– Ах, вот ты о чем, – перестала морщить высокий лоб Ася. – Дина умеет благодарить словами.

Дальнейшие Асины объяснения муж принял, но не понял, почему духовная близость, христианская любовь и неизбывная детскость должны выражаться таким экстравагантно-услужливым образом.

– Ну, может младшая сестра избавить старшую от каких-то хлопот? – билась с ним Ася. – Дина прекрасно знает, что я в состоянии привести в порядок свои туфли и нарвать ромашек. Она хочет порадовать, приятно удивить. Ей и в голову не приходит играть роль горничной. Да и мне она в этом качестве не видится. Она выражает любовь как умеет. Я забочусь о ней, она – обо мне. Человек делом демонстрирует доброе отношение. Запрещать ей пошло. Ты вслушайся: «Дина, прекрати менять букеты, а то люди думают, будто ты лесбиянка». По-моему, этим людям нужно заняться собой, а не ею.

– Тем не менее со стороны все выглядит… м-м-м… тревожно, – гнул свое упрямый Саша.

– Мы с ней на это все взираем изнутри, – не сдалась Ася. – Если честно, я тоже предпочла бы не защиту от дворняг, а нотную рукопись с посвящением мне, расчудесной. Но, увы, тяну только на то, что получаю.

– Жена, жена, с тобой даже банальной семейной разборкой не потешишься, – упрекнул Саша и отправился купаться.

Постепенно Дину стало покидать умиротворение первых двадцати дней загородной жизни. Она мрачнела, делалась все раздражительнее и грубее. Она перестала ежедневно мыть роскошные светлые волосы, Саше казалось, будто и расчесывать их тоже. Курила много.

– Грусть-тоска ее съедает, – отметил наконец вслух хозяин дачи.

– Да, похоже, долго она у нас не продержится, – согласилась Ася. – Наверное, по роялю соскучилась.

Вечером Дина плакала на крыльце, жаловалась на непонимание и одиночество.

– Скоро ты станешь знаменитой, – отвечала ей Ася, – вокруг тебя будет увиваться множество людей, из которых друзей наберется – замечательно, если двое-трое. Тогда и благословишь сегодняшнюю депрессию.
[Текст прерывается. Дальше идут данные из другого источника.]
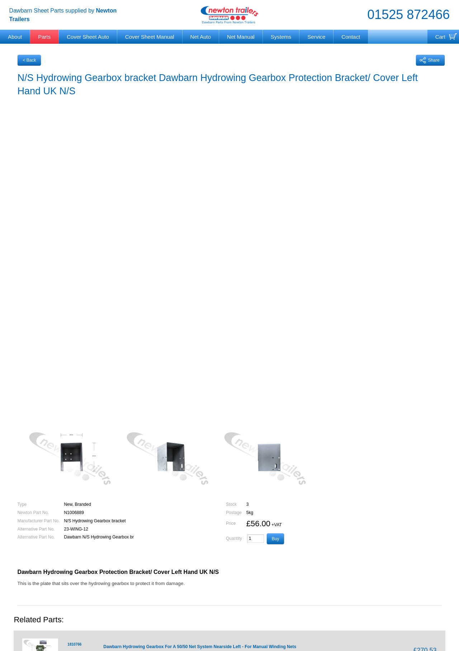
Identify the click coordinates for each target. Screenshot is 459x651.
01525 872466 (408, 14)
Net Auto (200, 37)
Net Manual (241, 37)
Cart (440, 37)
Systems (281, 37)
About (15, 37)
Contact (350, 37)
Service (316, 37)
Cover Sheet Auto (88, 37)
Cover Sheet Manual (149, 37)
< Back (29, 60)
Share (430, 60)
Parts (44, 37)
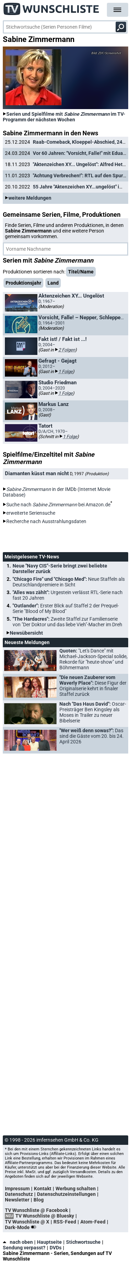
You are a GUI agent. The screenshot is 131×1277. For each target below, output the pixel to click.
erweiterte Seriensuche (30, 513)
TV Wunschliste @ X (27, 1222)
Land (53, 283)
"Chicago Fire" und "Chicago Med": (69, 581)
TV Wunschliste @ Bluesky (44, 1216)
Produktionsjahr (23, 283)
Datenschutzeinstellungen (66, 1194)
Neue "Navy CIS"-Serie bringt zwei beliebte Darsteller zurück (60, 568)
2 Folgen (66, 349)
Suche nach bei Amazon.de (58, 504)
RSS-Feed (64, 1222)
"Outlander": (66, 608)
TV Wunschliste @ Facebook (36, 1210)
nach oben (18, 1242)
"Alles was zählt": (68, 595)
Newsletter (17, 1200)
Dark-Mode (22, 1227)
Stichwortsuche (83, 1242)
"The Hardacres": (67, 621)
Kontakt (42, 1188)
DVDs (55, 1247)
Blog (39, 1200)
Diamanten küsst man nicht (37, 473)
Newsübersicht (26, 633)
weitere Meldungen (29, 198)
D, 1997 (89, 473)
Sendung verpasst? (24, 1247)
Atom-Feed (92, 1222)
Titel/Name (81, 271)
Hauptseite (49, 1242)
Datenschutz (19, 1194)
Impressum (17, 1188)
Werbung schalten (76, 1188)
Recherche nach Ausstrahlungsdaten (46, 521)
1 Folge (65, 371)
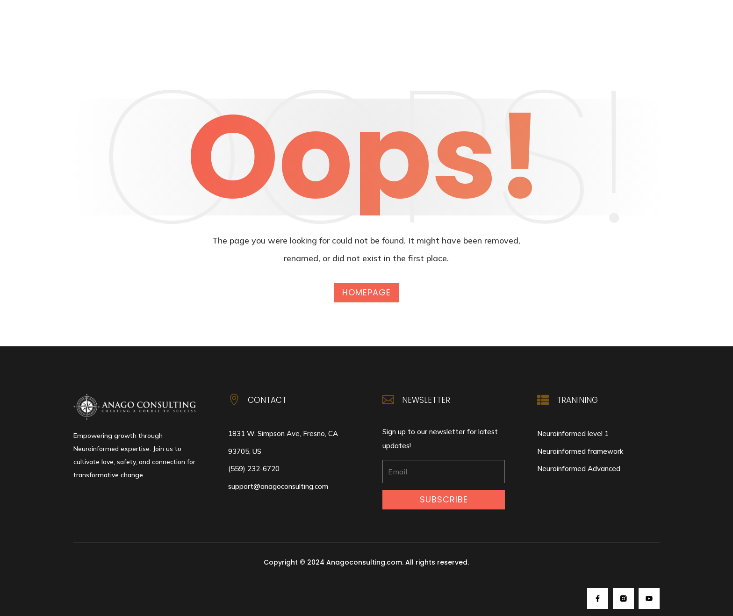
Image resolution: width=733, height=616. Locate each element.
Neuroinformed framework (580, 451)
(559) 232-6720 (254, 468)
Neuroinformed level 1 (573, 433)
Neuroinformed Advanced (578, 468)
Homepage (366, 292)
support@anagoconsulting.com (278, 486)
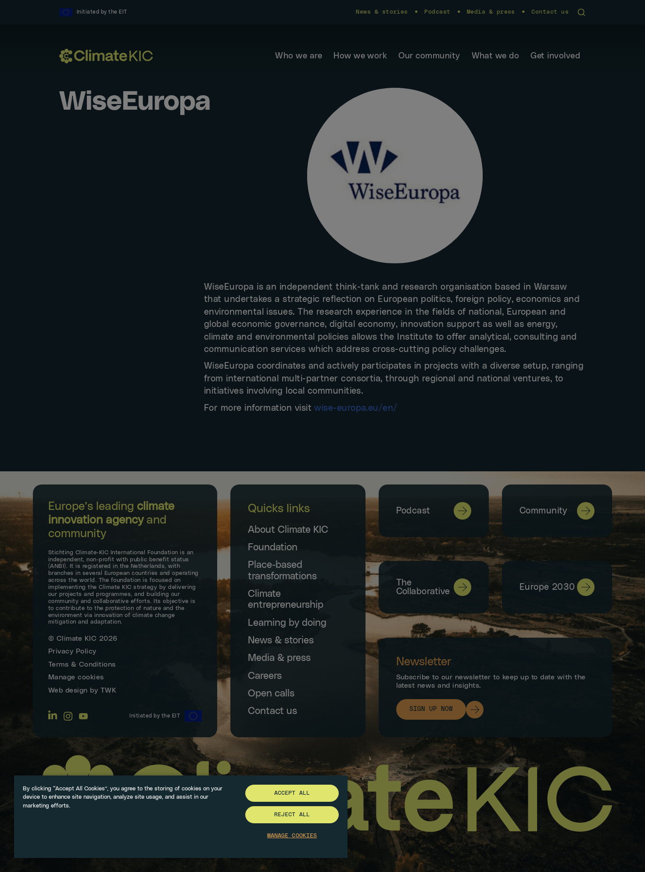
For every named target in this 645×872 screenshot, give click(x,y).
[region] (181, 816)
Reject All (292, 815)
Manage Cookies (292, 836)
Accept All (292, 793)
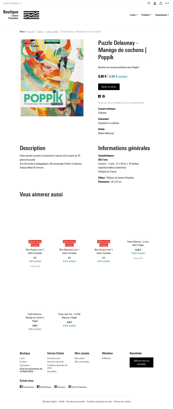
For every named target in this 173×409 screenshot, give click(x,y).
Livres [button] (133, 14)
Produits (23, 361)
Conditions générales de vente (57, 366)
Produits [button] (145, 14)
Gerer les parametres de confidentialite (31, 370)
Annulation (52, 371)
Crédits (62, 401)
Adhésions (106, 358)
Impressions (25, 365)
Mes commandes (82, 361)
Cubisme (102, 112)
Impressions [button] (161, 14)
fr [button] (166, 3)
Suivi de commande (55, 361)
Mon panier (80, 358)
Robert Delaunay (106, 133)
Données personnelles (75, 401)
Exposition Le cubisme (108, 122)
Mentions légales (50, 401)
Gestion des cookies (122, 401)
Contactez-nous (53, 358)
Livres (22, 358)
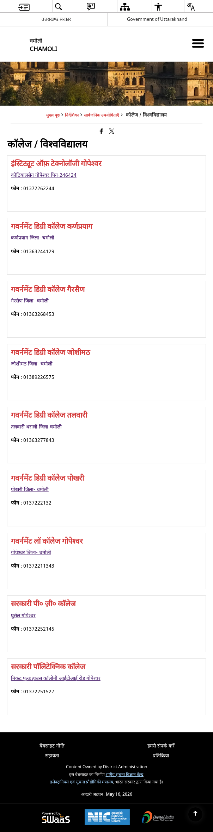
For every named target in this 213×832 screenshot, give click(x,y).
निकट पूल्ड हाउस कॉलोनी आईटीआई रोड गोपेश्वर (56, 678)
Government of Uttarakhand (157, 19)
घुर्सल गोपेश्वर (23, 615)
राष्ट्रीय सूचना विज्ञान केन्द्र (124, 775)
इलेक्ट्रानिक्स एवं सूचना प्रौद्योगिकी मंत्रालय (81, 782)
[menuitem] (24, 6)
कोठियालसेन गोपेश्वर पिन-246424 (44, 175)
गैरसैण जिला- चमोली (30, 301)
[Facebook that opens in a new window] (101, 132)
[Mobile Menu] (198, 43)
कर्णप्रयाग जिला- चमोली (32, 238)
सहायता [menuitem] (52, 755)
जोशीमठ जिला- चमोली (32, 364)
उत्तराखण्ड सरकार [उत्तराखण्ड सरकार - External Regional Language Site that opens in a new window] (56, 19)
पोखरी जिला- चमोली (30, 489)
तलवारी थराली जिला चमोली (36, 427)
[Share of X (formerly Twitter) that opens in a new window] (111, 132)
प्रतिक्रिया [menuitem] (161, 755)
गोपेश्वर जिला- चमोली (31, 552)
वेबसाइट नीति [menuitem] (52, 746)
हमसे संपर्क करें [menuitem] (161, 746)
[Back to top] (195, 814)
Она по большому счету – покой перед рывком вперед и вверх.

Дина моментально преобразилась.

– Думаешь, у меня получится? – нетерпеливо спросила она.

– Тебе все удастся, – ласково подтвердила Ася.

Дина чмокнула ее в щеку и убежала греть воду для волос.

Даже Сашу, слышавшего разговор, убедил тон жены. Таким не сказки сказывают, а отчитываются о проделанной работе.

– Действительно способная девочка? – поинтересовался он.

– Представления не имею, я мало смыслю в музыке. Но я была у нее в общежитии, видела, что она злит консерваторских отличниц, слышала, как они упрекали ее в неумении сочинять на заданную тему и нежелании ладить с преподавателями. Еще критиковали за амбициозность, – спокойно поведала Ася. – По-моему, это признаки таланта. Бог знает, что из нее получится, хотя иногда я подозреваю, что творческий человек и для Творца – сюрприз.

– А по-моему, это признаки дурного воспитания и нежелания подчиняться дисциплине, – не согласился с женой Саша. – Встречаются и таланты с такими характерами, и бездарности.

Ася улыбнулась и пожала хрупкими плечами.

Веселости Дины хватило ненадолго. И однажды утром Саша обнаружил на кухонном столе записку, адресованную Асе. Удержаться он не смог – прочитал. В конце концов, потратил на близкое соседство со взбалмошной девицей почти весь свой отпуск. Дина нервным почерком сообщала, что влюбилась в Сашу с первого взгляда, клялась, что не выдала себя ни единым вздохом, умоляла о прощении этого святотатства по отношению к Асе, благодарила за лучший в ее скитальческой жизни отдых и просила не поминать лихом.

Тихо подошедшая босая Ася ознакомилась с эпистолой сбежавшей гостьи через плечо мужа. Он резко обернулся и принялся смущенно оправдываться. Но жена нежно тронула губами его горячую загорелую ключицу:

– Милый, не терзайся, она постоянно влюблена в недоступное, чужое. Не верит, не в состоянии поверить, будто существует хоть что-нибудь, предназначенное специально для нее. Ты считаешь пределом мечтаний девушки, два года спавшей на общежитском полу, дачу, летнее безделье и землянику со сливками вволю. А внутри Дины – двигатель, работающий от непонятости, неразделенности, от всего, что начинается с «не». Ей предложили заправиться здоровьем и счастьем, а она залила полный бак печали и теперь сможет еще какое-то время двигаться к своей цели.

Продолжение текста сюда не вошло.